* **PROBLEM DETAILS**
Format as a numbered list, with blank lines omitted, the items in the part that opens with the line containing "The image size is (851, 797)." and closes with the line containing "[x=1036, y=23]", both included. Leave the pictures out of your answer.

----

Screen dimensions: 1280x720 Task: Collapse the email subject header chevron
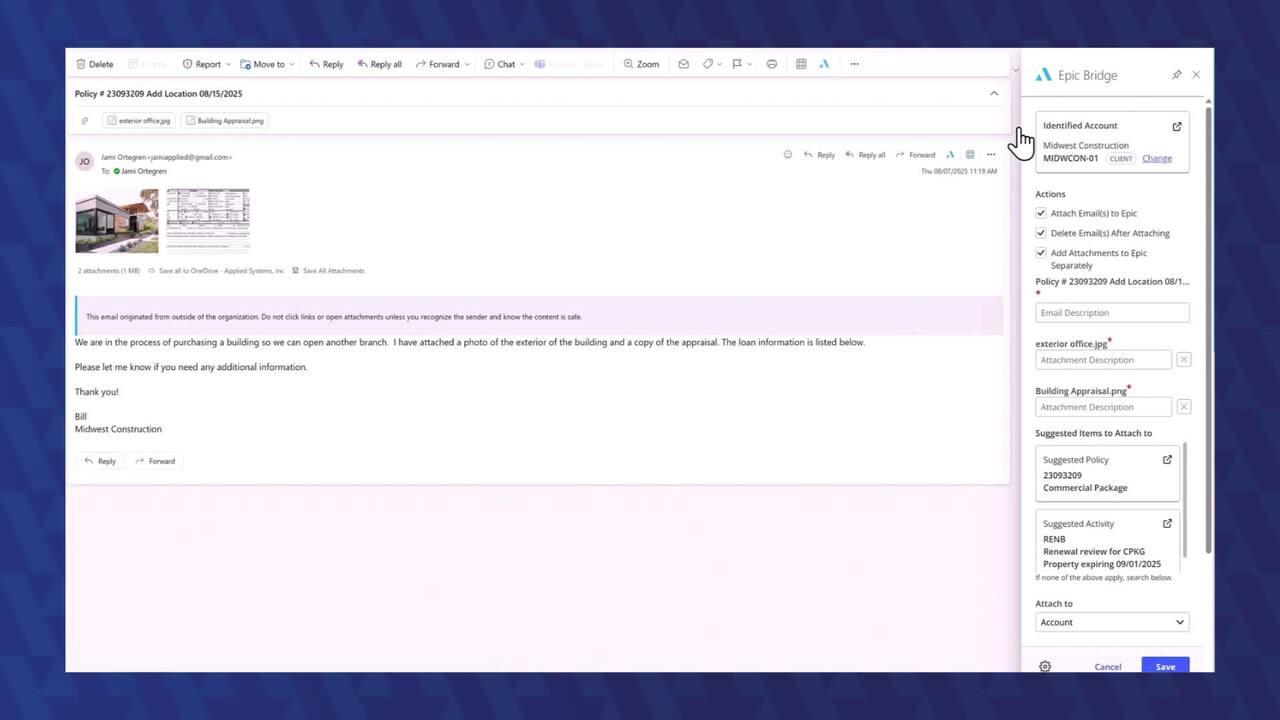[994, 93]
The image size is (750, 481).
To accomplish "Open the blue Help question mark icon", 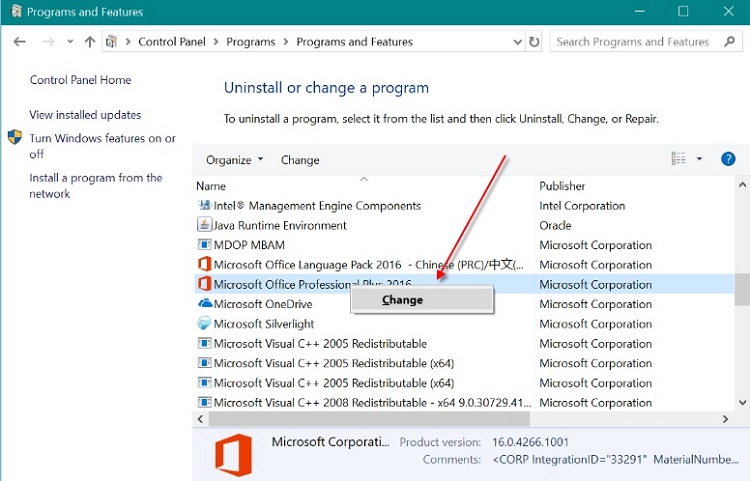I will 728,159.
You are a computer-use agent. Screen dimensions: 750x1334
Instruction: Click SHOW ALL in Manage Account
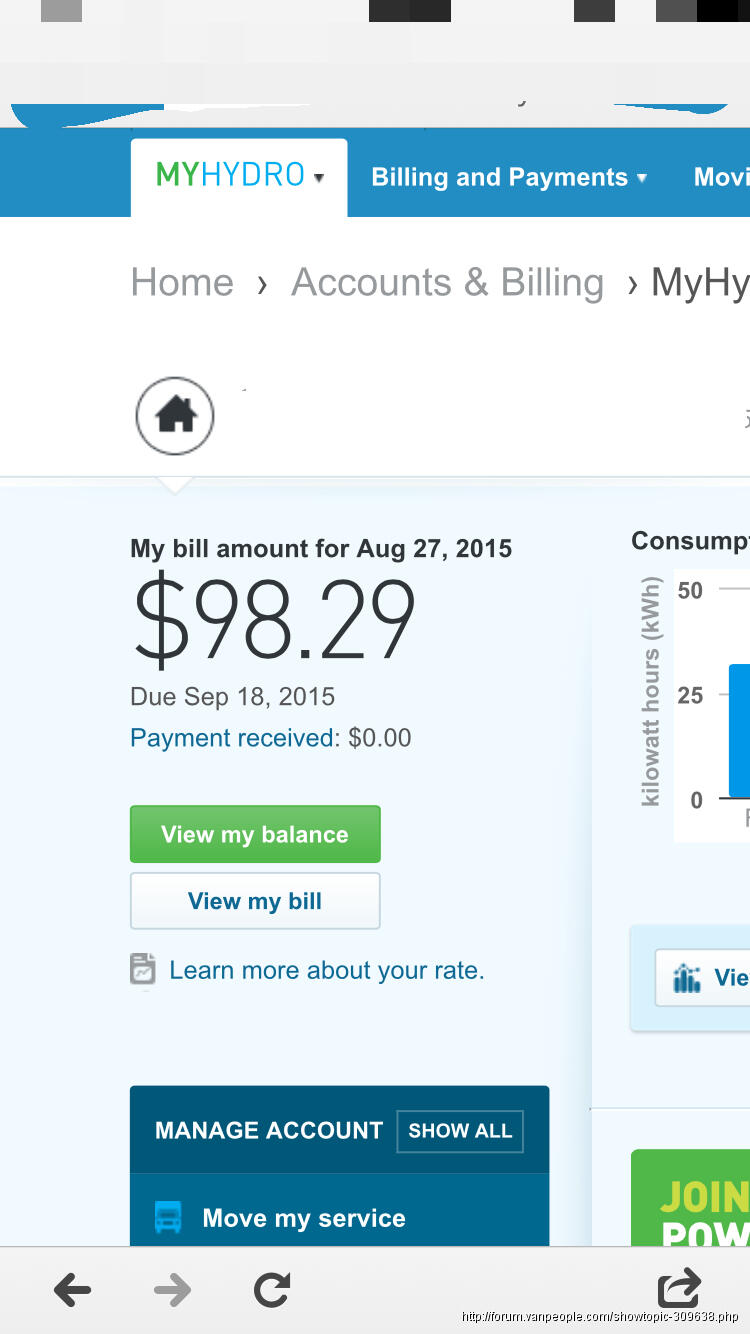(x=460, y=1131)
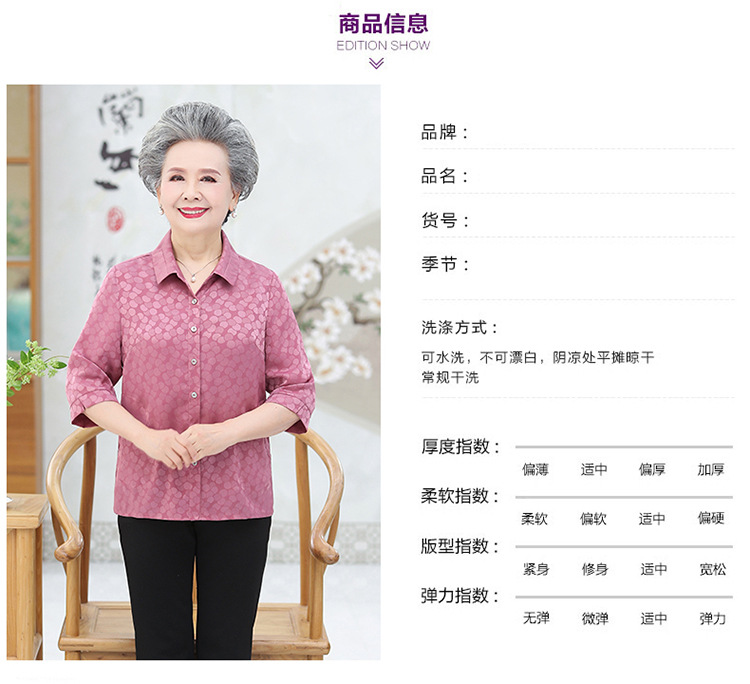The image size is (750, 684).
Task: Click the 弹力指数 slider bar
Action: tap(624, 597)
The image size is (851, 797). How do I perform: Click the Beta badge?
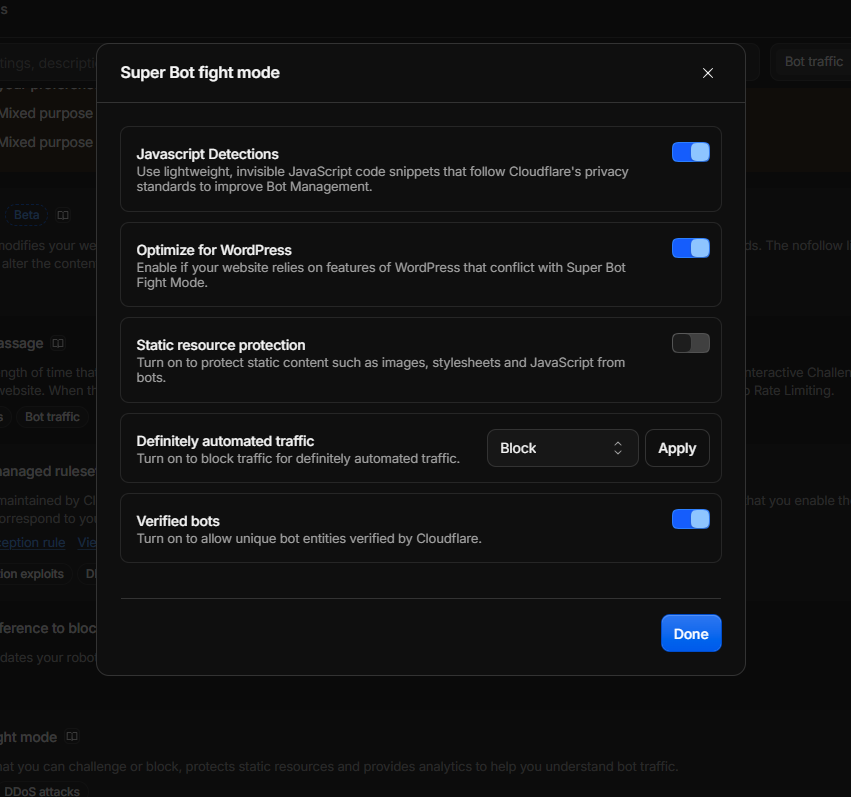click(x=26, y=215)
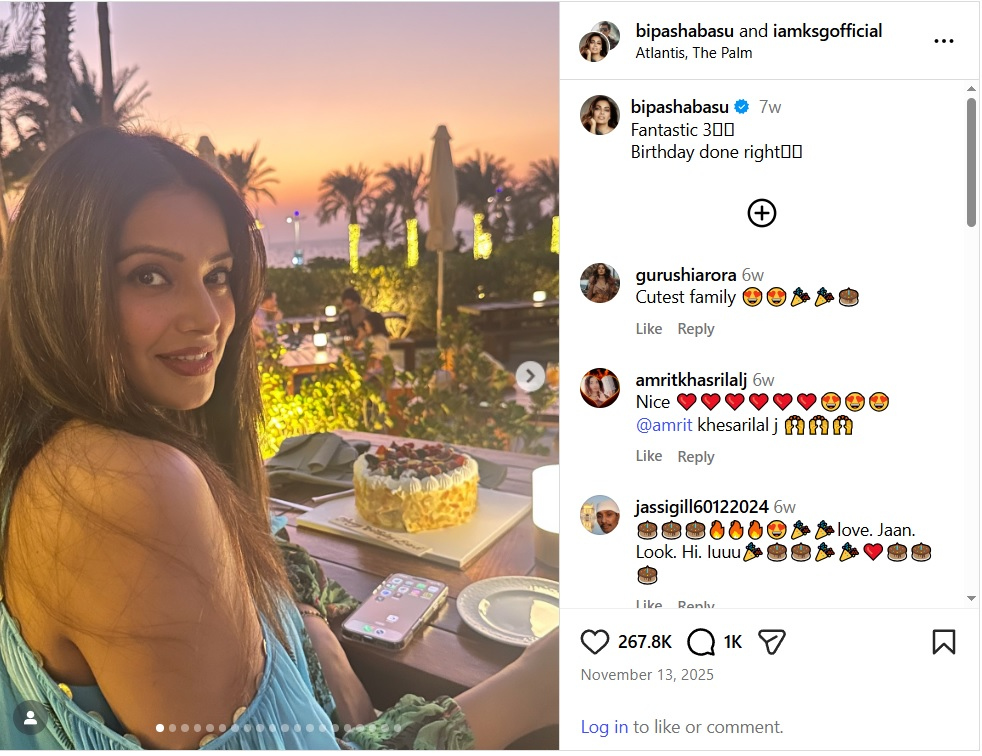Save the post with the bookmark icon

pos(943,641)

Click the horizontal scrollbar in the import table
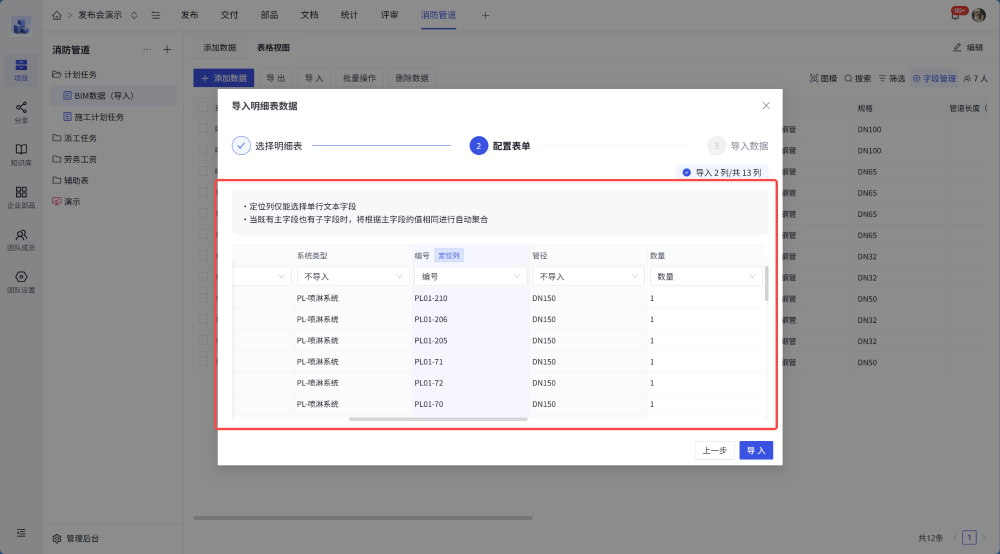coord(438,419)
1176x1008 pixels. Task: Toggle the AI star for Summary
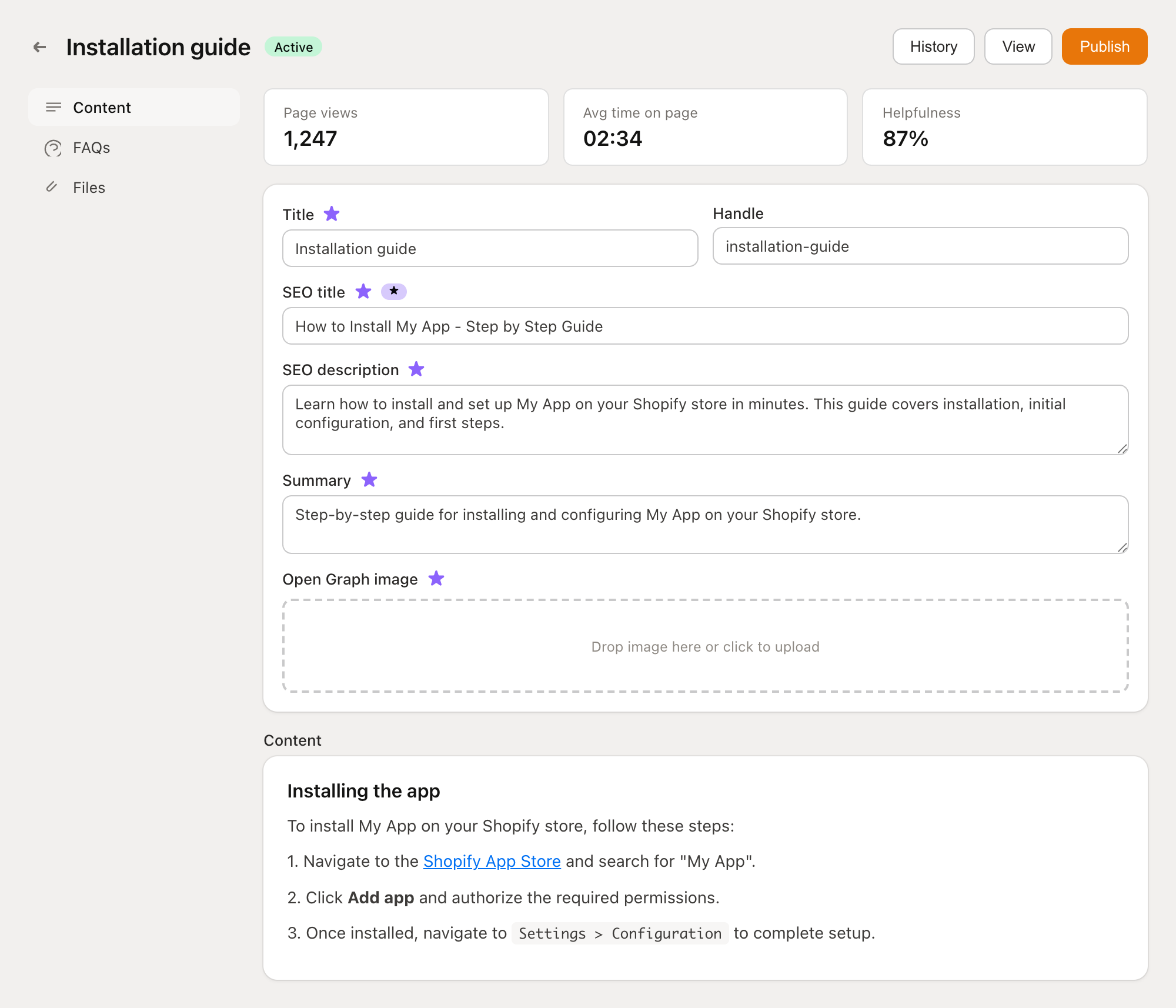tap(369, 480)
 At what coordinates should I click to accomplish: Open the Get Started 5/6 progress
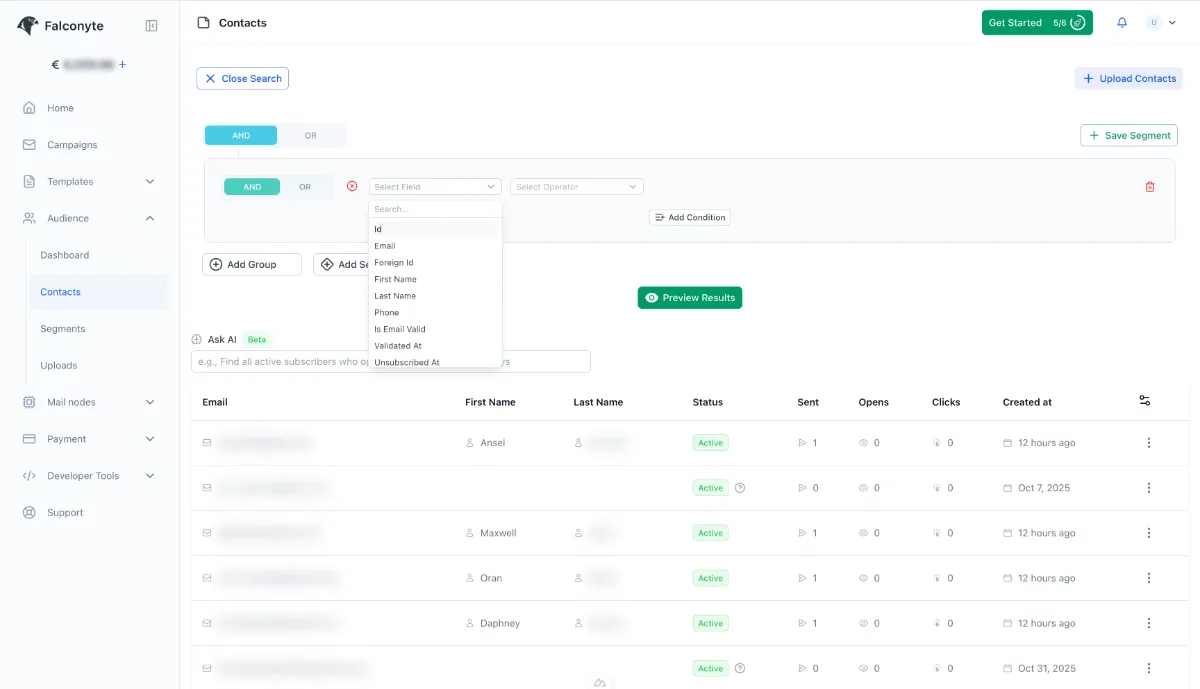[x=1036, y=23]
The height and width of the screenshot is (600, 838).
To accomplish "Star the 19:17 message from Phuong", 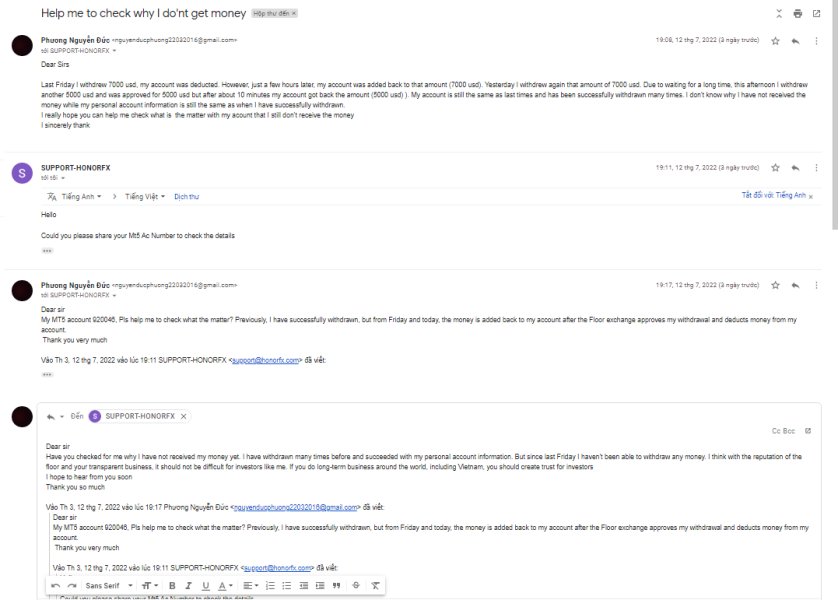I will [775, 285].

----

* **TASK SOLUTION**
1. The image size is (851, 797). How do I perform: Click the Beta badge?
2. click(x=26, y=215)
3. Save the post with the bookmark icon
4. pos(943,641)
5. Click the horizontal scrollbar in the import table
6. coord(438,419)
7. 1176x1008 pixels. Task: Toggle the AI star for Summary
8. tap(369, 480)
9.  At what coordinates should I click to accomplish: Open the Get Started 5/6 progress
10. [x=1036, y=23]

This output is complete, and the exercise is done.